The supervisory board of Alpha FMC, dedicated to players in asset management and private banking, on 29 September announced plans to hold an initial public offering on the London Stock Exchange. The operation is scheduled for October 2017. Alpha FMC, founded in 2013 and operating in the major European markets, as well as in the United States and Asia, counts most of the major players in the sector among its clients. The Paris office was created in 2010.“Alpha FMC is particulary well-postioned to continue its expansion in a market which has seen good growth in assets under management, major regulatory and technological changes, and ongoing consolidation,” a statement says. Alpha FMC has benefited from sustained and regular growth, with income up from EUR7.6m in 2011 to over EUR49.7m in the period ending on 31 March 2017.
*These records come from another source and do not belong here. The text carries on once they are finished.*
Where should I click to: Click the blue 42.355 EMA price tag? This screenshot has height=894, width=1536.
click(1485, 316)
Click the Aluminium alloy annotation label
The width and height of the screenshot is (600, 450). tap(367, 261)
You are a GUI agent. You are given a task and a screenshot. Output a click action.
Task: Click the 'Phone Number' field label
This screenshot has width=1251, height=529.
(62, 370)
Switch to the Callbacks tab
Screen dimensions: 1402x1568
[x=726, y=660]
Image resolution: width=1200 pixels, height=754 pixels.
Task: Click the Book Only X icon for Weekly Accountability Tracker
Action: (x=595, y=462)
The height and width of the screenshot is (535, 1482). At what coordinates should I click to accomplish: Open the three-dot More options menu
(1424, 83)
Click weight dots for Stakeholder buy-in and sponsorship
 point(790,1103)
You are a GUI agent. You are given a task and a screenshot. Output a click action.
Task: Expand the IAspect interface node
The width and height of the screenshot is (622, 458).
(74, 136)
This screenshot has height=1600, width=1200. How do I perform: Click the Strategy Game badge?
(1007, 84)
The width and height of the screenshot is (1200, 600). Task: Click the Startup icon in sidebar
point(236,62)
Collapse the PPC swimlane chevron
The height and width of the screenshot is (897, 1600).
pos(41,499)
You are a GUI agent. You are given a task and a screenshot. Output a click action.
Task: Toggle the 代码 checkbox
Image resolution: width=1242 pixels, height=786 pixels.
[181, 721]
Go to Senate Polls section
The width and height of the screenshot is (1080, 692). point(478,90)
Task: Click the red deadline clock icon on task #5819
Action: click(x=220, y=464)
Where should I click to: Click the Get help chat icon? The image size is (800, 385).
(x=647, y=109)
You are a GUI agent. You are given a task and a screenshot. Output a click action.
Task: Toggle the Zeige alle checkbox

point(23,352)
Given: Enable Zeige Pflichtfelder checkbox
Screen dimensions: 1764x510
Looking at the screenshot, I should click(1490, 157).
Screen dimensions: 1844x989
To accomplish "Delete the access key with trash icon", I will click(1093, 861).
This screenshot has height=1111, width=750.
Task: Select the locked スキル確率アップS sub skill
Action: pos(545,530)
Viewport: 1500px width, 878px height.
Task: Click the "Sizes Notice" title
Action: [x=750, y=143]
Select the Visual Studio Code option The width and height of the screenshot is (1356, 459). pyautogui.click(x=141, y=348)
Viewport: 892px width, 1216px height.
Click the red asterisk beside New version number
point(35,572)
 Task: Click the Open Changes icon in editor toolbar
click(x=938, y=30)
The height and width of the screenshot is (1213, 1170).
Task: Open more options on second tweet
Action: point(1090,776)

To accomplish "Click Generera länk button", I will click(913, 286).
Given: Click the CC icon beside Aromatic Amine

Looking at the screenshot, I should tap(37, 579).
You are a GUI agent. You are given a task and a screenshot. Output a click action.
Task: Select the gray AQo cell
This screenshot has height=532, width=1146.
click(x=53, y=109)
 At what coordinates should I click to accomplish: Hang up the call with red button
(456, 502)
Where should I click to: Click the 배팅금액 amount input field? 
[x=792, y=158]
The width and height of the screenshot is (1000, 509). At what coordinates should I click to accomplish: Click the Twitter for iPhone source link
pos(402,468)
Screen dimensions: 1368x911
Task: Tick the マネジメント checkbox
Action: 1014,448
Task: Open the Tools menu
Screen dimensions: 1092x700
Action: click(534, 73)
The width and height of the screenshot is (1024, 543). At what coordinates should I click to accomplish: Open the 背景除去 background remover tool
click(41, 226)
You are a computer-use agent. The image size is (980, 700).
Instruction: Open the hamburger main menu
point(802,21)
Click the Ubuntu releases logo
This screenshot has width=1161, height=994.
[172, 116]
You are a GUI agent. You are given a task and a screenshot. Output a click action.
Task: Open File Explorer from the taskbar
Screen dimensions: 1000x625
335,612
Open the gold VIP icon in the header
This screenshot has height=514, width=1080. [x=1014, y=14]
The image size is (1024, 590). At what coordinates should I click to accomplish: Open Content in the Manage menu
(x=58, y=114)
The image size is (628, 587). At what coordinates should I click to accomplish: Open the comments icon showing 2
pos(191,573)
Deutsche Bank and M&G Investments have signed a partnership agreement to launch a multi-asset class fund of funds, M&G (Lux) Multi Asset 2023, which will be distributed exclusively to clients of Deutsche Bank Espana until 12 December this year. The fund, directed by Craig Moran, is aiming for annual net returns of 2.5%. It will invest primarily in bond funds, with 35% of the allocation reserved for equity markets, and 20% for other asset classes. At least 60% of the fund will be invested in bonds denominated in euros in order to reduce currency risk, while volatility is expected to come in at about 8%.Assets under management at Deutsche Bank Espana currently total EUR5.1bn, of which 51% are in proprietary strategies, and 49% in external funds.